The real problem with a possible trade war between China and the United States is that nobody knows what it would look like. For years, the successive US and Chinese leaders have left that hot potato well alone knowing the potential pain it could bring. However, Donald Trump is not a typical US president.
There are two key statistics that bother the current US Administration—the amount of outstanding US Treasury debt held by China, and the imbalance of trade between the two countries. China holds approximately 1.2 trillion USD in treasury bonds, which represents some 20% of all outstanding US debt. On the trade balance, Chinese imports of goods from the United States amounts to 131 billion USD, while US imports of goods from China amount to almost four times that amount at 506 billion USD.
One of Donald Trump’s election promises was to tackle the thorny issue of the imbalance of trade between the two world superpowers. However, he specified no particular measures that he was prepared to take. The most obvious action would be to impose trade tariffs on the import of individual types of goods imported into the US. Recently, the President announced a basket of 50 billion USD in tariffs on a range of goods, which was immediately met by a ping-pong response from the Chinese for the same amount. Trump then declared that he would up the ante to 100 billion USD, to which the Chinese have yet to respond. The trade imbalance might actually work in favor of the US as they would be able to impose a greater volume of tariffs compared to the Chinese.
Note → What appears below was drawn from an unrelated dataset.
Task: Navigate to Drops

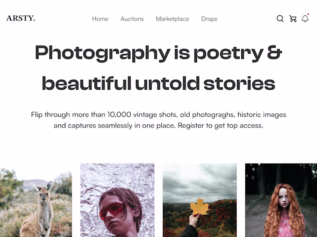Action: pyautogui.click(x=209, y=19)
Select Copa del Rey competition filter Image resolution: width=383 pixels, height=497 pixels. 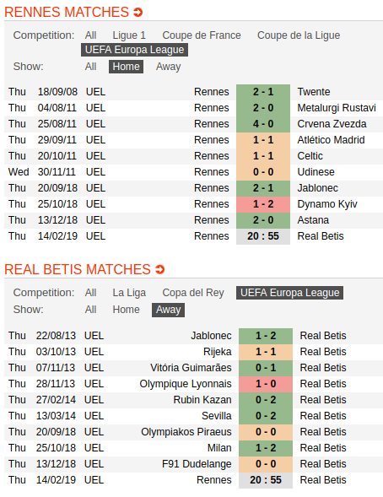pos(193,293)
In spite of the public declarations, the Chinese have no desire to rush into a trade war with the US. Most Chinese imports take the form of farm produce, and higher prices will impact significantly on the Chinese cost of living index. Then again, many of the US imports are luxury goods like pistachio nuts and US bourbon, and higher prices on those items could be easily absorbed by middle-class Chinese.
Since trade war talks began at the beginning of 2018, the US financial markets have been volatile. Having reached a high of 26,000, the Dow Jones Industrial average has fallen over 2,000 points, and further falls cannot be ruled out. With all of the bravado on both sides, neither one has any desire to damage their own economies or the lives of their citizens. For this reason, great leeway rests in between the talk and the action and it will be many months before any concrete steps are taken for either side to start raising tariffs on foreign imports.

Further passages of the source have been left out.